Deputy Minister of Education II
- In office 16 May 2013 – 29 July 2015 Serving with Kamalanathan Panchanathan
- Monarch: Abdul Halim
- Prime Minister: Najib Razak
- Minister: Muhyiddin Yassin Idris Jusoh
- Preceded by: Mohd Puad Zarkashi as Deputy Minister of Education Saifuddin Abdullah as Deputy Minister of Higher Education
- Succeeded by: Herself (Higher Education) Chong Sin Woon (Education)
- Constituency: Tawau

Member of the Malaysian Parliament for Tawau
- In office 5 May 2013 – 9 May 2018
- Preceded by: Chua Soon Bui (SAPP)
- Succeeded by: Christina Liew (PKR–PH)
- Majority: 4,979 (2013)

Personal details
- Born: 10 March 1951 (age 75) Tawau, North Borneo (now Sabah, Malaysia)
- Citizenship: Malaysian
- Party: United Sabah Party (PBS) (2013–present)
- Other political affiliations: Barisan Nasional (BN) United Sabah Alliance
- Occupation: Politician

= Mary Yap =

Malaysian politician

Mary Yap Kain Ching (叶娟呈 (Yè Juānchéng)) is a Malaysian politician and the former Deputy Minister of Higher Education in the Cabinet of Malaysia.

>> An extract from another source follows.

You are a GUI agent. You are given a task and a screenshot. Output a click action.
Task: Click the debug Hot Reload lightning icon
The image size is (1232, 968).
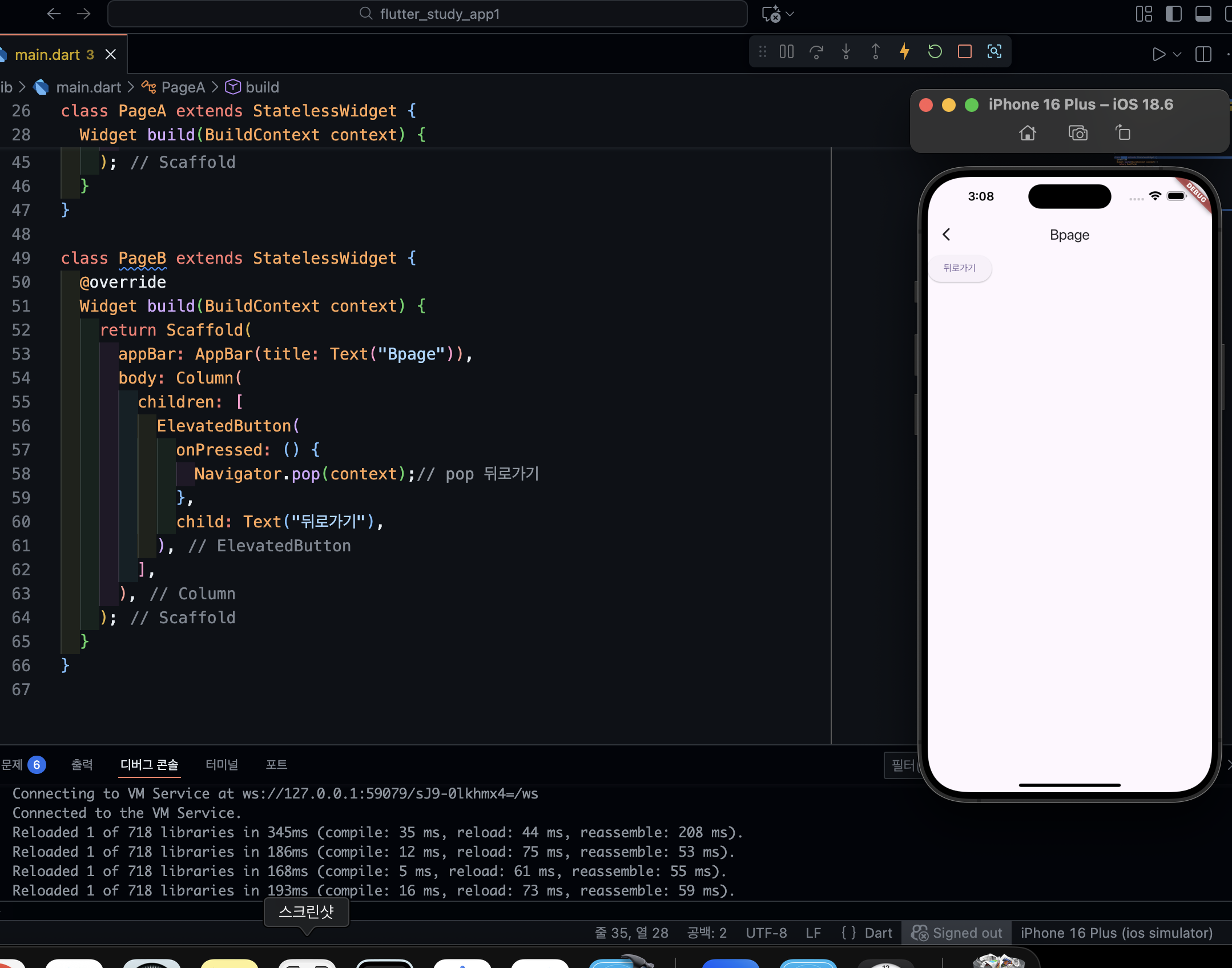pyautogui.click(x=905, y=52)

She is a member of United Sabah Party (PBS).

== Personal life ==
Mary was born on 10 March 1951 in Tawau, Crown Colony of North Borneo and spent most of her childhood there before being sent to Kota Kinabalu to live with relatives after Form 3 to continue her studies. She is a devout Christian of the Protestant tradition belonging to the Basel Christian Church of Malaysia denomination.

== Educational career ==
Mary started her career as a lecturer and teacher in the 1970s. She obtained a Bachelor of Arts in English Literature in 1974 from Universiti Malaya on a federal scholarship and a Diploma of Education from the same university the following year. In 1994, she completed her Master of Education (TESOL) from the University of Leeds, Britain. She was the principal of SM Teknik Tawau, a prestigious technical and vocational school in Tawau, Sabah, Malaysia when she retired in 2007. She was an advisor to the Minister of Education on the Cluster Schools of Excellence Movement from 2007 to 2009. The Southeast Asia Ministers of Education Organisation awarded her the second Lý Chánh Đức Award. She was appointed to the Women's Advisory Council for Sabah as a member and the chair of Education Committee in 2009. Along the same year, she was appointed to the PINTAR Foundation. In 2013, she completed her PhD program. From 2013 to 2015, she was the Deputy Minister of Education. Later she became the Deputy Minister of Higher Education for Malaysia from 2015 to 2018. On 10 November 2017, she opened the Magnetic Resonance Imaging (MRI) Research Centre of the National University of Malaysia.

== Political career ==
Prior to the 2013 general election, she contest the parliamentary seat in her hometown of Tawau and won, subsequently became a Member of Parliament for the town.

== Election results ==

Parliament of Malaysia
| Year | Constituency | Candidate |  | Votes | Pct | Opponent(s) |  | Votes | Pct | Ballots cast | Majority | Turnout |
| 2013 | P190 Tawau |  | Yap Kain Ching (PBS) | 21,331 | 54.88% |  | Kong Hong Min (PKR) | 16,352 | 42.07% | 39,787 | 4,979 | 77.20% |
|  | Chua Soon Bui (SAPP) | 633 | 1.63% |
|  | Ahmad Awang @ Madon (IND) | 553 | 1.42% |
| 2018 |  | Yap Kain Ching (PBS) | 16,673 | 39.00% |  | Christina Liew Chin Jin (PKR) | 21,400 | 50.05% | 43,861 | 4,727 | 73.20% |
|  | Mohamad Husain (PAS) | 2,518 | 5.89% |
|  | Alizaman Jijurahman (PHRS) | 2,162 | 5.06% |

==Honours==
- Sabah
  - Commander of the Order of Kinabalu (PGDK) – Datuk (2008)
  - Commander of the Order of Kinabalu (ASDK) (2002)
  - Justice of the Peace (JP) (2005)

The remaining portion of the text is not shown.